Les implications immédiates : de la science à l’arme de guerre
La publication des résultats de Hahn, Strassmann, Meitner et Frisch a rapidement attiré l’attention des physiciens du monde entier, notamment aux États-Unis. Dès janvier 1939, Niels Bohr et John Wheeler publient un article dans Physical Review détaillant le mécanisme de la fission, tandis qu’Enrico Fermi, réfugié aux États-Unis, commence à étudier la possibilité d’une réaction en chaîne. Ces recherches, initialement motivées par la curiosité scientifique, prennent une tournure politique lorsque la Seconde Guerre mondiale éclate. En 1942, le projet Manhattan est lancé aux États-Unis, visant à développer une arme nucléaire basée sur la fission de l’uranium-235 ou du plutonium.
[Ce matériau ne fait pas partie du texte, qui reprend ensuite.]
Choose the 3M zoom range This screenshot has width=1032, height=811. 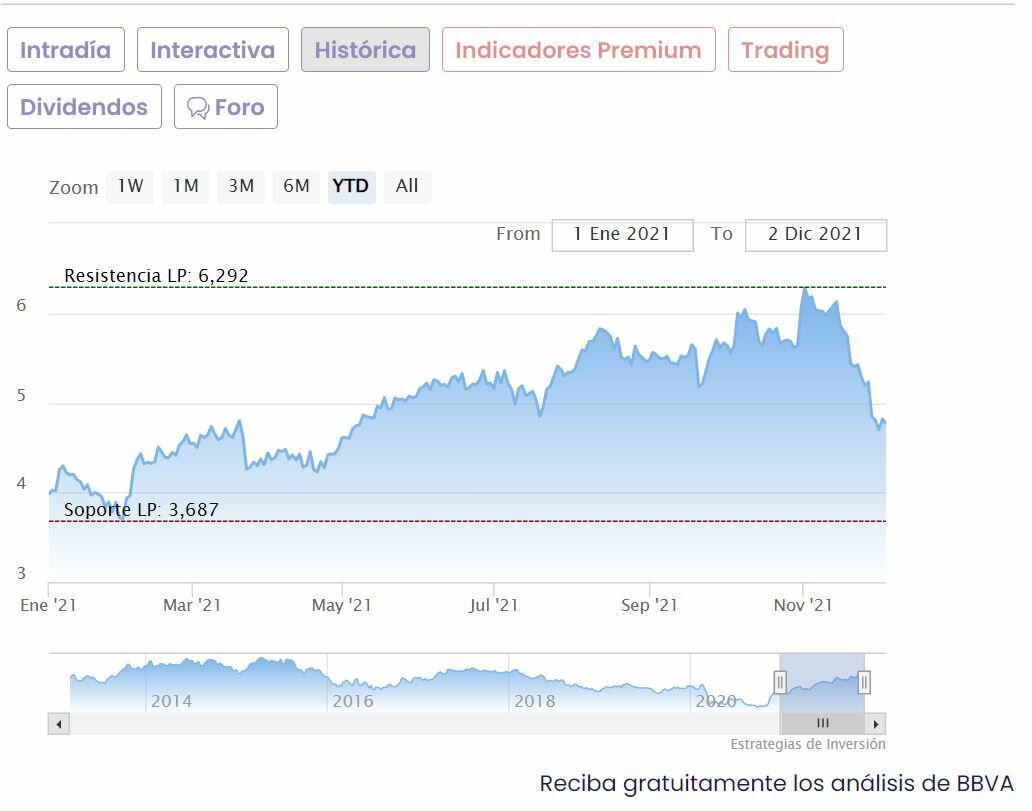pyautogui.click(x=241, y=186)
La découverte allemande, ironiquement, devient un enjeu stratégique majeur, conduisant à la fabrication des premières bombes atomiques utilisées lors des bombardements d’Hiroshima et Nagasaki en août 1945.
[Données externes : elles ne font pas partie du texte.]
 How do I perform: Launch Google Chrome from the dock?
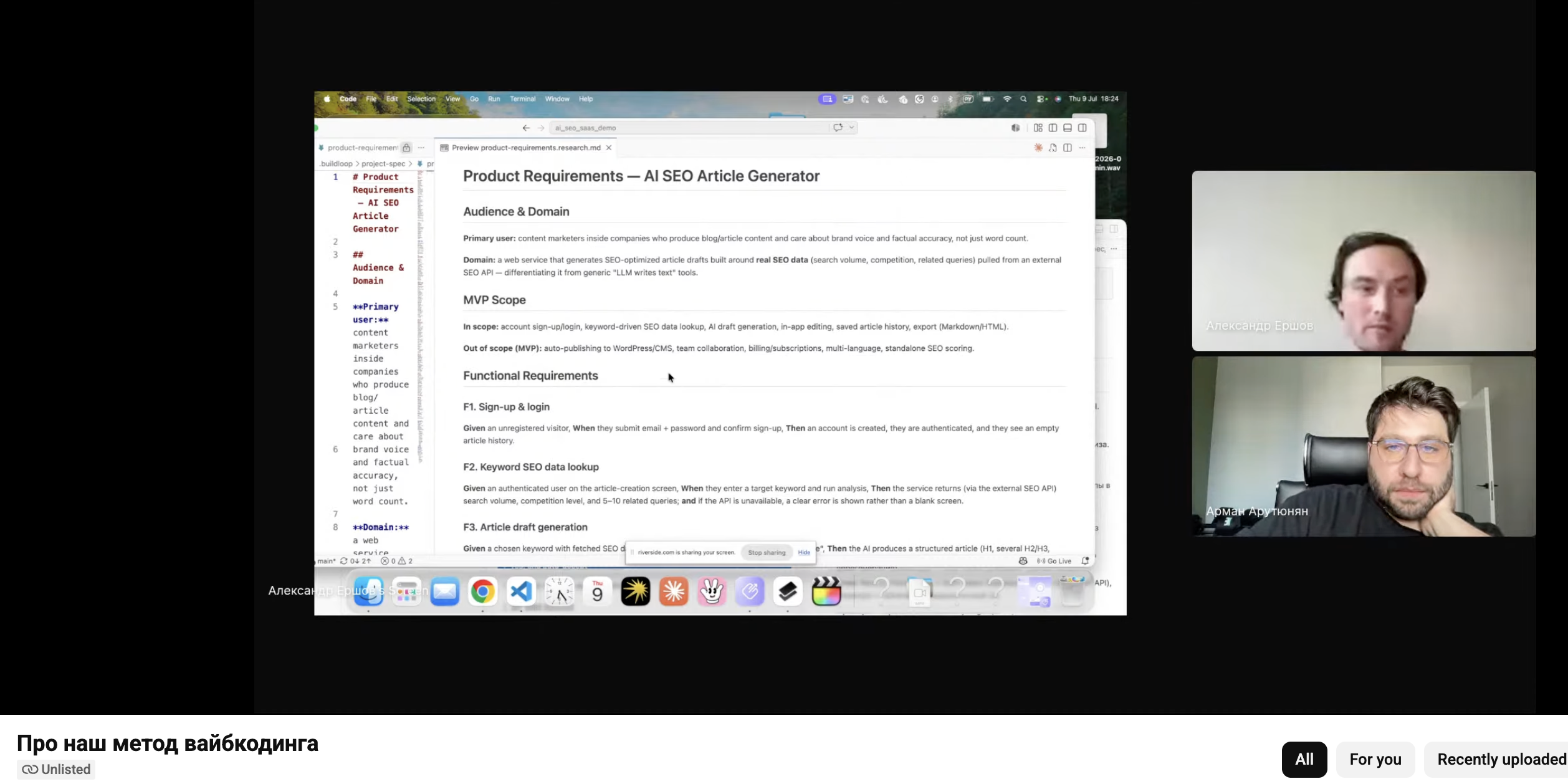point(482,591)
Les controverses et la reconnaissance tardive de Lise Meitner
Malgré son rôle central dans la découverte de la fission nucléaire, Lise Meitner a été largement éclipsée par ses collègues masculins dans les récits historiques initiaux. Hahn a reçu seul le prix Nobel de chimie en 1944 pour cette découverte, une omission qui a suscité de vives critiques parmi les scientifiques de l’époque. Meitner, bien que nommée à plusieurs reprises pour le prix Nobel, n’a jamais été récompensée pour ses contributions. Aujourd’hui, son nom est pourtant associé à cette avancée majeure, et des hommages posthumes lui sont rendus, comme l’attribution du nom "Meitnerium" à l’élément chimique de numéro atomique 109. Cette reconnaissance tardive souligne l’importance de revisiter l’histoire des sciences à travers le prisme des contributions souvent minimisées des femmes scientifiques.